Your copy should start at the line with "Task: Toggle the Ch2 channel label" and end at the line with "You are a computer-use agent. Screen" in the data below. Transcribe only those lines, exactly, pictures excluded.

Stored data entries
==*==

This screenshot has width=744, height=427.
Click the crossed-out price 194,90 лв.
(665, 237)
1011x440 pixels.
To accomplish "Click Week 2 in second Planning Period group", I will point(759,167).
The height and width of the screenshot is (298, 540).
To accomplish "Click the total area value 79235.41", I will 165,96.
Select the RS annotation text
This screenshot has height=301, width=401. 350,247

==*==

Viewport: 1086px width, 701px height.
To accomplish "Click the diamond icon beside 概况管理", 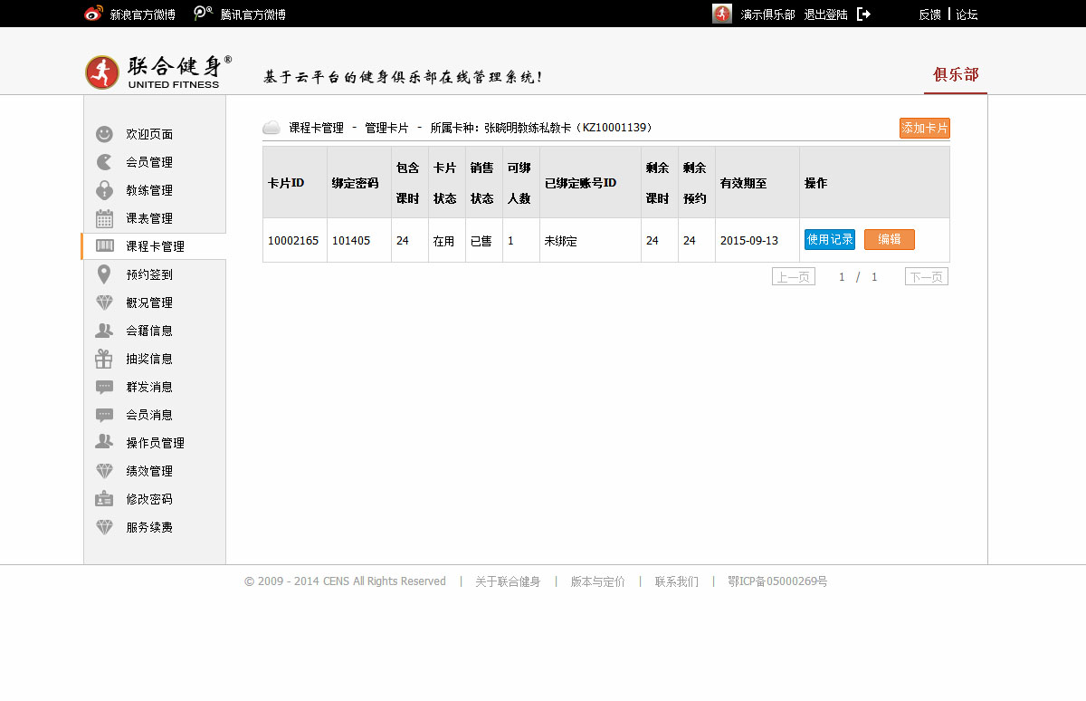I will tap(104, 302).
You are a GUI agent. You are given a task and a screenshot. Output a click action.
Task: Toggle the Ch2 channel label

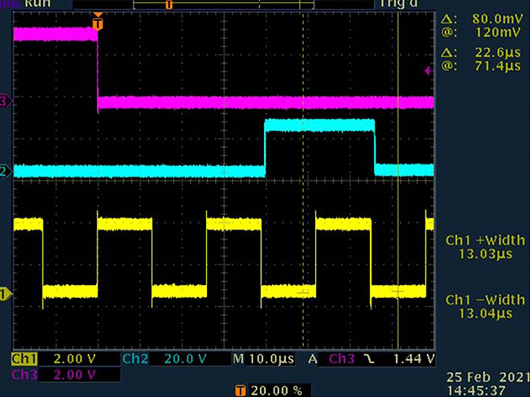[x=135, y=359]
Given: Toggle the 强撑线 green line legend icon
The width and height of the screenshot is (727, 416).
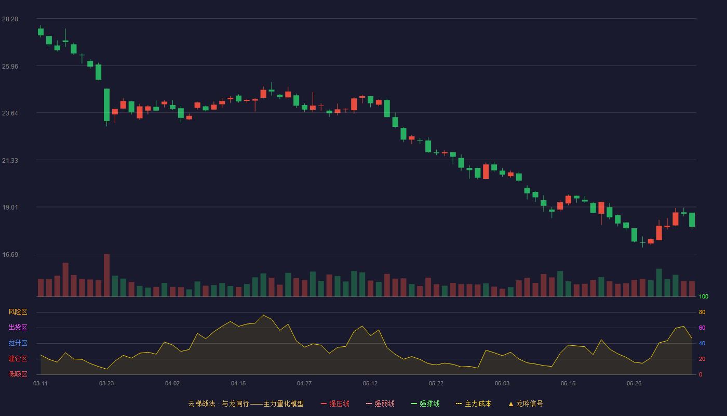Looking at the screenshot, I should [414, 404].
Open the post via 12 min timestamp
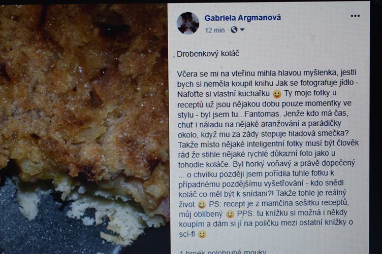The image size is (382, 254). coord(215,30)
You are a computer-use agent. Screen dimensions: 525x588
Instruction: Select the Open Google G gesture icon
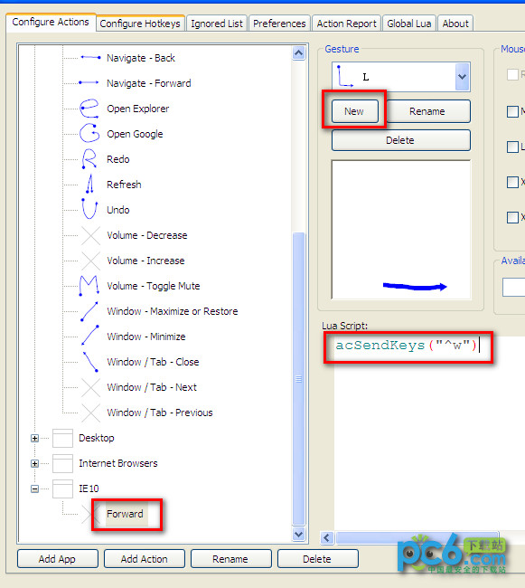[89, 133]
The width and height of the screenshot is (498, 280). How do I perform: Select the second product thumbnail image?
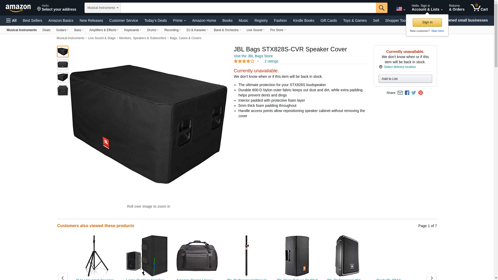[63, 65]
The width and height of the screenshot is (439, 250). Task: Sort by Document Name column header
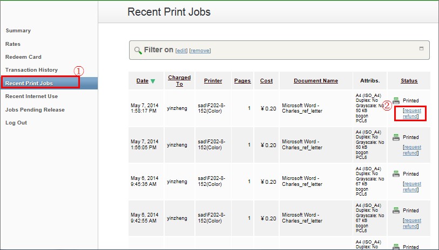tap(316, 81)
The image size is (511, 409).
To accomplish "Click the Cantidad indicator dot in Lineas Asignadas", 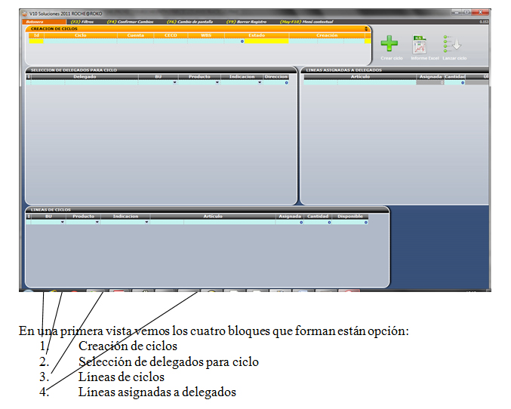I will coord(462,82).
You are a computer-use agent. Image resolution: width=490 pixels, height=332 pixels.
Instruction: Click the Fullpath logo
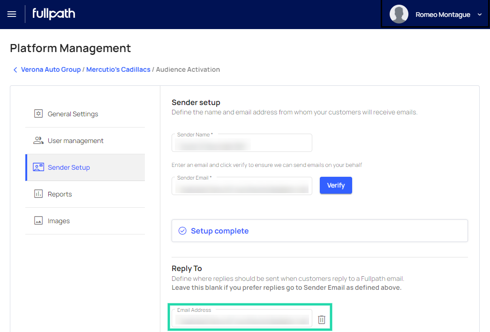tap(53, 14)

==*==

> **SOLVED PROBLEM**
Task: Toggle the Ch2 channel label

[x=135, y=359]
Given: Toggle the 强撑线 green line legend icon
The width and height of the screenshot is (727, 416).
Looking at the screenshot, I should [414, 404].
Open the post via 12 min timestamp
The image size is (382, 254). coord(215,30)
You are a computer-use agent. Screen dimensions: 525x588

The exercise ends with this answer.